A través de las redes sociales, MSF ha desplegado esa red de apoyo emocional y didáctica para trabajadores de la salud y pacientes que afrontan este padecimiento. Ha puesto a disposición líneas telefónicas para el apoyo emocional de quienes libran la batalla. Desde hace unas semanas, comenzó con el desplazamiento de gran parte de su personal médico que atendió la emergencia en Asia y Europa hacia el sur de África y América Latina, ahora identificados como los puntos de mayor contagio. Actualmente, en México se han desplegado alrededor de 300 profesionales médicos de la organización para la atención de esta emergencia y otras necesidades médicas y humanitarias.

Relata también que “antes de Covid-19 trabajábamos en toda la ruta migrante, en las fronteras sur y norte, y en Tamaulipas y Guerrero, con víctimas de violencia sexual.

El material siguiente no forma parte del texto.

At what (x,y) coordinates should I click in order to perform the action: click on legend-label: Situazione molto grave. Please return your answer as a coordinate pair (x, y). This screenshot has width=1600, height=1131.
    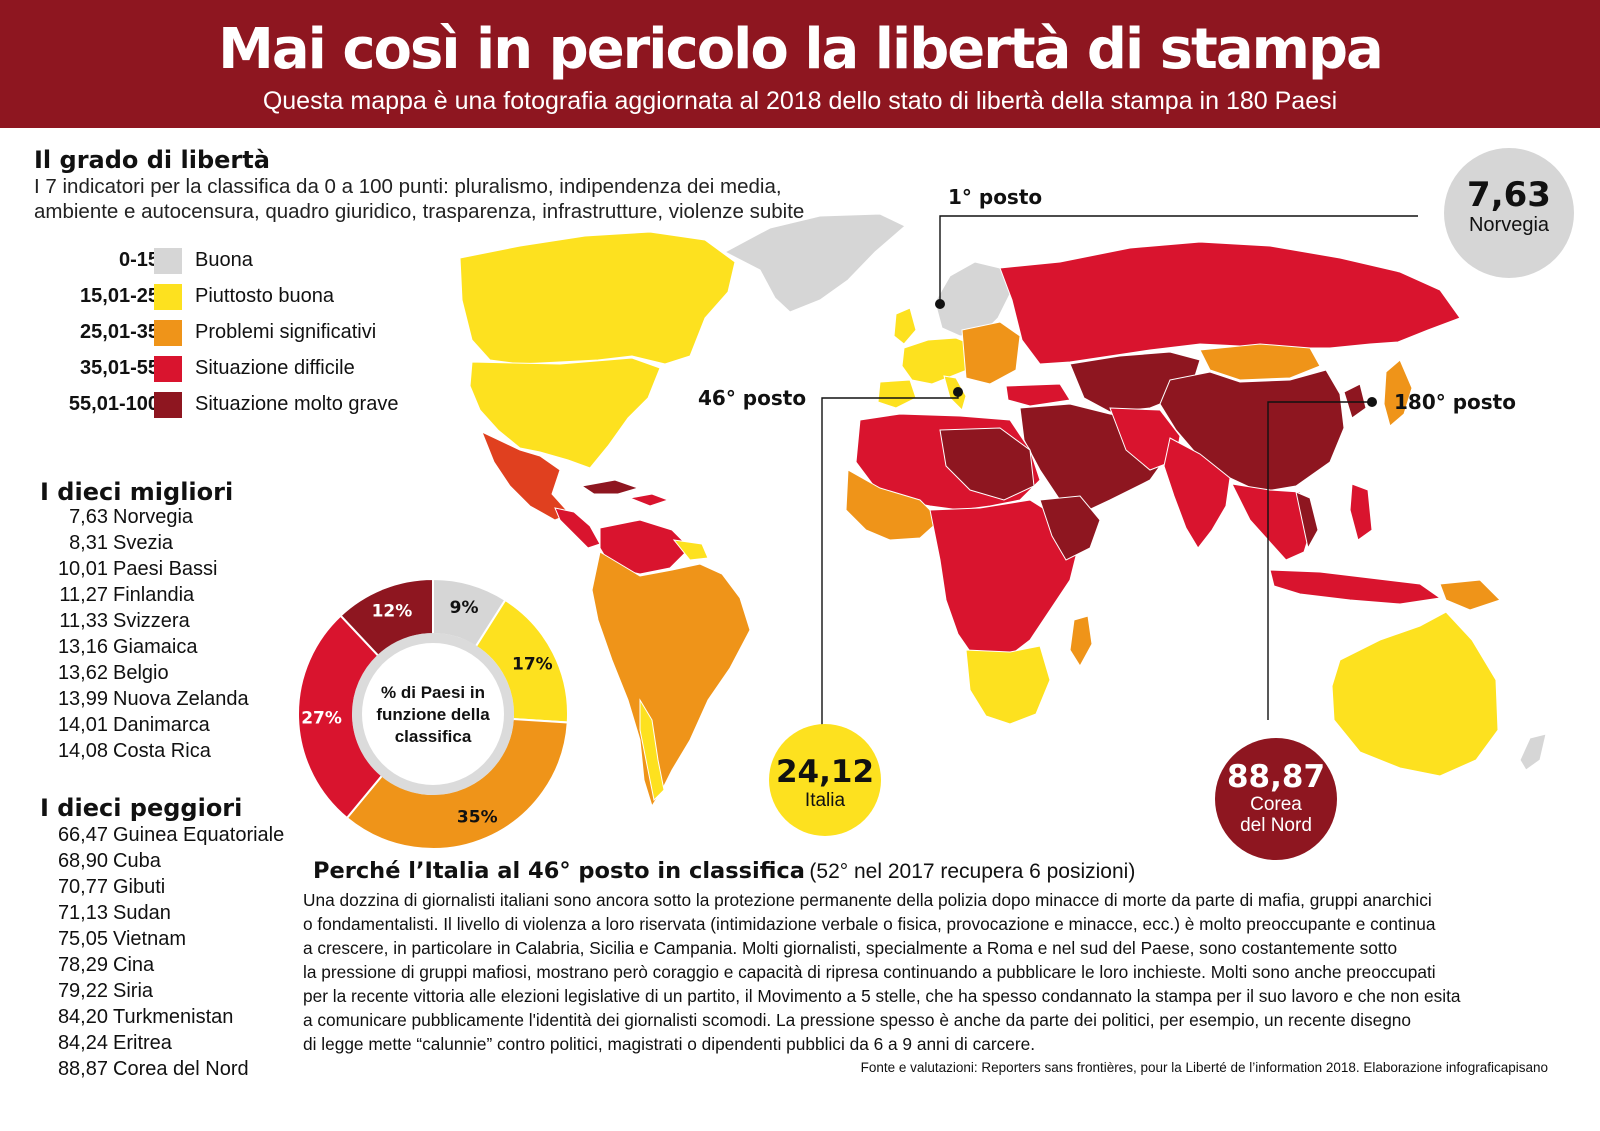
    Looking at the image, I should click on (297, 404).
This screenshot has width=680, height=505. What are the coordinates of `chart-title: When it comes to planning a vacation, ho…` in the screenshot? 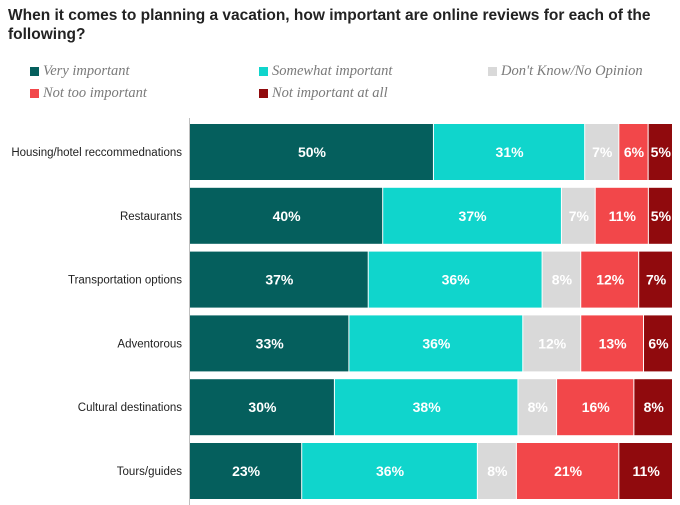 It's located at (330, 25).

Lo primero que hicimos fue asegurarnos de que nuestros espacios de consulta no fueran un riesgo de contagio para los pacientes y hemos apoyado albergues y otras organizaciones aliadas que dan apoyo a migrantes y víctimas de violencia para que puedan reaccionar y atender u orientar a pacientes de Covid-19. Una vez que el país llegó a la fase 3, empezamos a abrir centros de atención a pacientes diagnosticados. Primero abrimos uno en Tijuana, la semana pasada en Reynosa y esta abriremos otro en Matamoros. No estamos aquí para reemplazar al sistema de salud sino para tratar a la gente que no ha podido ser atendida”.

Esta semana, en la unidad de atención en Tijuana, una de las regiones de mayor incidencia de contagios en el país, MSF alcanzó la cifra de 50 pacientes recuperados. Dentro de su esquema de trabajo, la campaña #DosisDeHumanidad para reducir la discriminación y estigmatización de quienes están involucrados con la Covid-19 es fundamental.

“Lo hemos aprendido en otras epidemias: la batalla no sólo se gana en el hospital, sino desde la comunidad. Cada uno de nosotros podemos poner nuestro grano de arena y regalar una dosis de humanidad a las personas afectadas para asegurarnos de que mañana, cuando alguno de nosotros o alguien a nuestro alrededor se haya infectado reciba todo el apoyo que necesita, y esto implica no ser estigmatizado”, insta.